I have an app that has a tabBar Controller and a navBar Controller. It has ~8 views (a variety of web, table, standard, mail, address etc.), some created using IB some created using XCode to make the table views. I've ran the memory leak tester and it doesn't have memory leaks. It can crash at anytime on any of the views, If I flip back and forth between views and use some of the functions it closes the app.
I assume that either I am running 1) out of memory or 2) not releasing views correctly, which causes the app to close. The app is simple so I don't know how I could be out of memory and I've reviewed the code to the best of my ability for releasing the objects correctly.
So Here is my list of questions:
1) What and How to use some of the other debugging tools (or tell me what tools/files I should be looking for using)? I would like to narrow down the problem to its source.
2) What is the best practice for releasing these views? How?
3) How much memory do normal apps use? Is there a number that I should stay around? How do I verify that in the simulator? the Allocation tool?
Feel free to point me to apple docs or other stackoverflow questions that can help me.
UPDATE: It appears to only be crashing one view is used, which has a table view with custom cells... The cell are populated from a plist file... this view worked fine a few days ago, I notice that some cells do not have data from the plist file... it could be a plist file problem with not storing proper data. I'll continue to work on it.
UPDATE #2: I went back to older rev of my files, to when this particular tableView worked just fine (pre 3.0) and guess what it works just fine, I change the simulator to 3.0 with this rev of the app and bam crash on this tableView shows up. Thanks for the help so far, I'll try somethings mentioned below and let you know what I find. If you have some tips on why a tableView w/custom cells from 2.2.1 to 3.0 would start crashing, I'll take them. If I can't get anywhere I'll post the code soon. BTW, I mis-spoke above, I thought it wasn't crashing in the simulator... I was wrong it is.
Solution: thanks for the troubleshooting tips the fix was quite simple, but it's odd it didn't crash in 2.2.1... it should have crashed a long time ago for the problem, I was releasing an object one to many times in my custom cell... duh.
On the first and second generation phone's you really don't want to be going over about 20 megs of real memory usage - once you get over that you are at risk of being killed by springboard.
One of the big culprits I've seen is autoreleased memory, since the autorelease pool can hold onto memory a lot longer than you would really like - if you are using a lot of autoreleased objects that can be a potential problem.
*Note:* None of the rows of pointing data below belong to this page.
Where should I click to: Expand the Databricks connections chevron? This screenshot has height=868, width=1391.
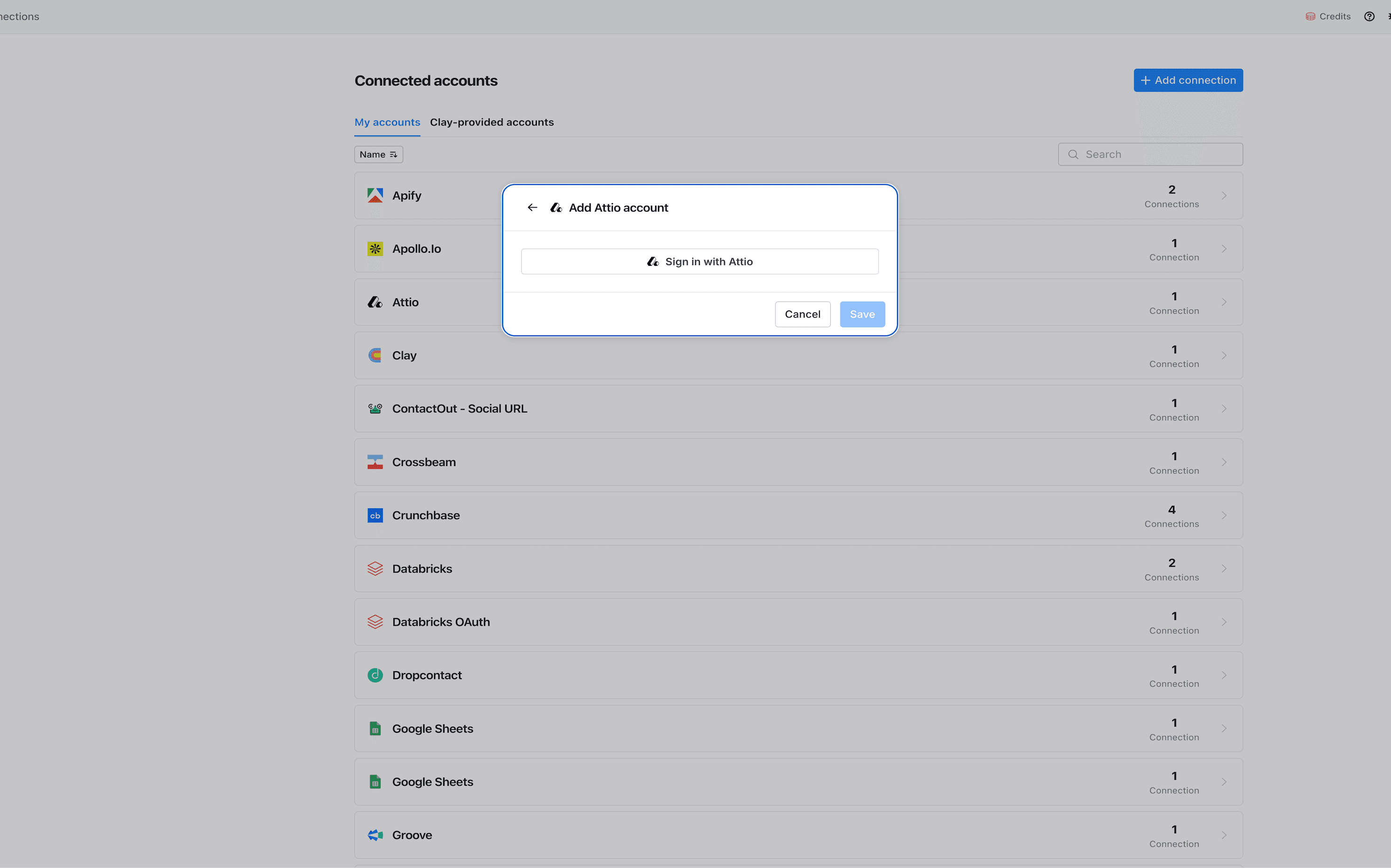tap(1224, 569)
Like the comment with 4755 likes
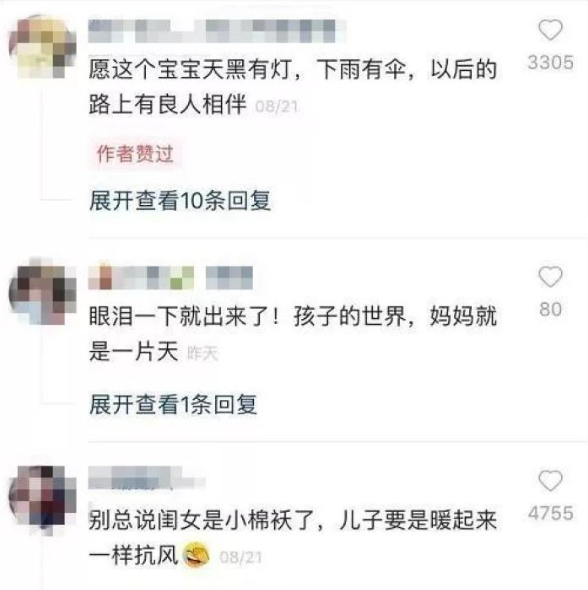 tap(550, 480)
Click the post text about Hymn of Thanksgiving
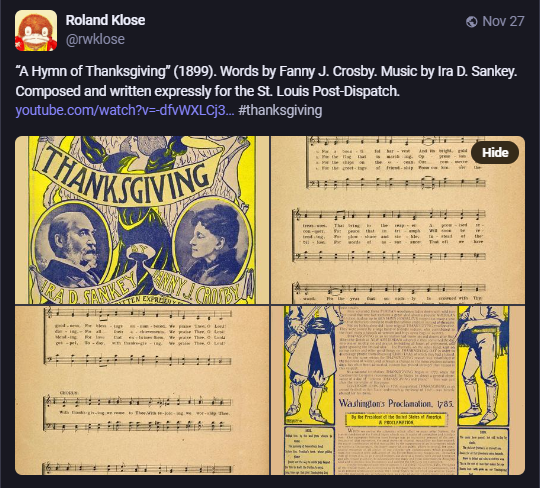This screenshot has height=488, width=540. click(x=266, y=81)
You can improve this by doing more explicit retain/release where possible and by creating local autorelease pools manually and releasing them after doing a more intensive operation with a lot of autoreleased objects.
The most effective way to keep track of real memory usage I've found so far is running a debug build on a test phone and running with Activity Monitor. That will give you a clear idea of how much memory is getting taken and held onto by your app. As well as how much is being used when it crashes on you.
You can run with Activity Monitor in Xcode on the Run menu -> Start With Performance Tool -> Activity Monitor.
One other very useful tool is the CLang Static Analyzer that you can run against your code base and can give some very helpful memory management information. As mentioned here.
One thing I would try is putting some debug messages into your didReceiveMemoryWarning method(s). That way, if you are running out of memory, you'll at least have some warning.